Description | Rutherford was born on 1 August 1695. He was educated at Selkirk grammar school, then the University of Edinburgh (1709-10), and after the ordinary arts course, was apprenticed to Alexander Nesbit, an Edinburgh surgeon, with whom he remained until 1716.
Rutherford then moved to London, and attended the various hospitals, hearing lectures by James Douglas on anatomy and by Nathanael St André on surgery. From London he went to Leiden, which Herman Boerhaave was then making famous as a centre of medical teaching. He obtained his MD from Rheims on 31 July 1719.
In 1720 Rutherford returned to Britain, settled in Edinburgh in 1721, and with the doctors Andrew Sinclair, Andrew Plummer, and John Innes, started a laboratory for the preparation of compound medicines, an art then little known in Scotland. They also taught the rudiments of chemistry, and afterwards, on Boerhaave's advice, lectured on other branches of physic. On 9 February 1726 they all became professors in the University of Edinburgh. Rutherford had been elected FRCP, Edinburgh, in 1724, and was appointed to the chair of the practice of physic. He delivered his lectures in Latin, which he spoke more fluently than his native tongue.

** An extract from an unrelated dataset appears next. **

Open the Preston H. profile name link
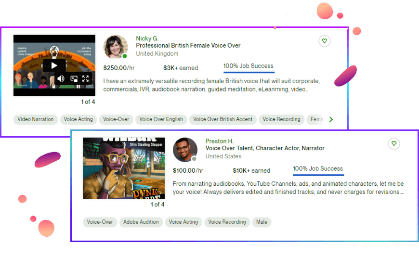Image resolution: width=419 pixels, height=256 pixels. tap(219, 141)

Rutherford is important because he started the clinical teaching of medicine in the University of Edinburgh, the first place in Britain to teach in this way. In 1748 he was permitted to give a course of clinical lectures in the Royal Infirmary, to supplement bedside teaching. He encouraged his pupils to bring patients to him on Saturdays, when he made a diagnosis and prescribed a course of action in the presence of the class. The success of this innovation was so great, and the number of students increased so rapidly, that by 1750 he had a special ward of his own with twelve beds. In 1765 Rutherford resigned, and was succeeded by John Gregory.
Rutherford died in Edinburgh in 1779 and was buried on 10 March 1779 in Greyfriars churchyard, Edinburgh. [Source: Dictionary of National Biography]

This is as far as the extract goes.